26 January 2011

Why Loose Coupling is Strong Coupling?

Often, senior programmers insist us to have a loose coupling. In order to appreciate those words - "go for loose coupling", we need to understand what does it mean by loose coupling.

There is another good practice encouraged by senior developers which is modularity. Often, they want us to write function or methods which is just a screen's length (by the way for 14 inch monitor :-)). How can loose coupling be possible when you have modularity? When your application is highly modularized, you heavily depends on many modules to accomplish things.

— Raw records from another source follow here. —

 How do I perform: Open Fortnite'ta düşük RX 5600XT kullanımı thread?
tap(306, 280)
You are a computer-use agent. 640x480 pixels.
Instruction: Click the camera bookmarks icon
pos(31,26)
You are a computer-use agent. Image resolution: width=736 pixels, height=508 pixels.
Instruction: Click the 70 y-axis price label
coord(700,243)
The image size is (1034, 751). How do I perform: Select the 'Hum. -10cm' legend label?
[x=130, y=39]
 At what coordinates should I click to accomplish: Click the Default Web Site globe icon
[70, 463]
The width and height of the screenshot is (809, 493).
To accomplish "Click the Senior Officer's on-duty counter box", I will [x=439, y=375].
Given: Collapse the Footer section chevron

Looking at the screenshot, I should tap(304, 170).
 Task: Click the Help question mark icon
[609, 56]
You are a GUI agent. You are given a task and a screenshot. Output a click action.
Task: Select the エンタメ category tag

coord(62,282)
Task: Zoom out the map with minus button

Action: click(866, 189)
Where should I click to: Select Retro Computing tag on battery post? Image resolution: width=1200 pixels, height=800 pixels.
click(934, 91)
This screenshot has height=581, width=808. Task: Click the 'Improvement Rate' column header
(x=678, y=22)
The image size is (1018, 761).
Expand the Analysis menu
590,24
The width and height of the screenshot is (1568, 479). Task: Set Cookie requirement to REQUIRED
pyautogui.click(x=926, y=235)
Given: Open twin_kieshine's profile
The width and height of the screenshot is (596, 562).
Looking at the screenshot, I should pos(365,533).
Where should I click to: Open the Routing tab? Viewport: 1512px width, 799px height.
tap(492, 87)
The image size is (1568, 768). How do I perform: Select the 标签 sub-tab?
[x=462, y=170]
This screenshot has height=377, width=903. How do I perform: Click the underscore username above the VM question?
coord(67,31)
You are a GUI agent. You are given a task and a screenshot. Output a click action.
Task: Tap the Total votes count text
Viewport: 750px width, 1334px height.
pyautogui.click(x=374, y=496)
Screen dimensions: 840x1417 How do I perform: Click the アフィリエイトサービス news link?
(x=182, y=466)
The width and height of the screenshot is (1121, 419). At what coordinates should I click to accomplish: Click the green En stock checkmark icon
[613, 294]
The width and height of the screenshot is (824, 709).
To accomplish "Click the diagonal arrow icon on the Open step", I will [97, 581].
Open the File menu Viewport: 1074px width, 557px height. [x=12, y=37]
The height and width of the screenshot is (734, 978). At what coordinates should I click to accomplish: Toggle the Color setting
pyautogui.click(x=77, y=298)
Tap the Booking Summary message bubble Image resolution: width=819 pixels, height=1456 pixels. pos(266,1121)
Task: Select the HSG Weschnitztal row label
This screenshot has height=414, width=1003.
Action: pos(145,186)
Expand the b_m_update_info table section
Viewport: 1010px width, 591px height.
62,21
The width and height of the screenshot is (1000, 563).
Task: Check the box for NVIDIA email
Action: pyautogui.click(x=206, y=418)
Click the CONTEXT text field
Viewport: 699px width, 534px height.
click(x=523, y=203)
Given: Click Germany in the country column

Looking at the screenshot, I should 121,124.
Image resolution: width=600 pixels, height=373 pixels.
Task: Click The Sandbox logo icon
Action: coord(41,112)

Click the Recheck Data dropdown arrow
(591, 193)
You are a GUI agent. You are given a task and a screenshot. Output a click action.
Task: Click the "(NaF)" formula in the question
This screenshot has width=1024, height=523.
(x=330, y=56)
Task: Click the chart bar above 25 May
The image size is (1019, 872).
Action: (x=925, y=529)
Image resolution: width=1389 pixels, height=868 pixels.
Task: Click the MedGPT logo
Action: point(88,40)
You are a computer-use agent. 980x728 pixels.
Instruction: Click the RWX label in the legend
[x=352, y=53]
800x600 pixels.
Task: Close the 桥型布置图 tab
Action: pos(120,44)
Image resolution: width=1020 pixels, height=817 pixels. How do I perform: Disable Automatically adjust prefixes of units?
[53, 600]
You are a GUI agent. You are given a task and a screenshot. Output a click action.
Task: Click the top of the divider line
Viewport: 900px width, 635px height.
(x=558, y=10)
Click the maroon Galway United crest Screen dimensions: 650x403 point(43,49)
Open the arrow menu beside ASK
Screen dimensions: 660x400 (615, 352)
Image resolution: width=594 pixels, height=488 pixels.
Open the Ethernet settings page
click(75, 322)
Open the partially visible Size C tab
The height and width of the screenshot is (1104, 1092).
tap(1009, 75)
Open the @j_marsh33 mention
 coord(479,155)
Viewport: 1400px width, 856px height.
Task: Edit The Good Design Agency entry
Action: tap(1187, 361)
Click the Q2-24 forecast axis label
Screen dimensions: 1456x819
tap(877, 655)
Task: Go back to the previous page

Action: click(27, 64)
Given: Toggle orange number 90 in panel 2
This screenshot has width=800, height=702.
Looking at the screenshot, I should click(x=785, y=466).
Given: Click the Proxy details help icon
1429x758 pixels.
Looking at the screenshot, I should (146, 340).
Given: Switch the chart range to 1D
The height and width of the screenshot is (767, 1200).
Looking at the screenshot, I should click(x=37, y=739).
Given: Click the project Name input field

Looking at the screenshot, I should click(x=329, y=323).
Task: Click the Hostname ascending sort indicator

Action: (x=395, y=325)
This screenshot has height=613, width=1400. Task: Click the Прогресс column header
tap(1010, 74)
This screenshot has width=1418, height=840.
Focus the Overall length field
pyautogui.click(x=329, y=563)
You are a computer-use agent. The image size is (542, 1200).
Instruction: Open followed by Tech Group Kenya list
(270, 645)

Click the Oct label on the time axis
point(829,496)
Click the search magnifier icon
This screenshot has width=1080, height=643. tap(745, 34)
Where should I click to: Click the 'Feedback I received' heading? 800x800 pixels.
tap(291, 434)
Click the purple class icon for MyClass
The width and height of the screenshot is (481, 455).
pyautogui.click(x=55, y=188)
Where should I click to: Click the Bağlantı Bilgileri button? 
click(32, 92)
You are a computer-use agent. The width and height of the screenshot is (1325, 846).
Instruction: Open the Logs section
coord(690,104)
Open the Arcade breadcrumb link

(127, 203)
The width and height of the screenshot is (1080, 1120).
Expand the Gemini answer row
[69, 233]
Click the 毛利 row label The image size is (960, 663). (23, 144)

The concept of modularity in fact leads to loose coupling. By modularity, we make a part of the code to do one critical thing. We don't want any part (or technically a unit) of the code to do two things. We want to restrict to a critical thing and by modularity we also want to hide the gory details underneath. When modularity is practiced in a structural programming, we tend to get loose coupling in a structural language/programming and when we follow right abstraction in object oriented paradigm, we get right loose coupling in object orientation. The modularity mean do one thing that is appropriate to the level of abstraction.

The loose coupling is not restricted to a specific programming types but rather has to be seen as a concept. The application of concept can be different in different programming language types like modularity, abstraction (having hierarchies of abstraction, each level of abstraction marries to a same level of abstraction to realize the functionality).

So, loose coupling helps us to realize strong coupling between objects but avoids tight coupling (which is a code smell).

What do you think?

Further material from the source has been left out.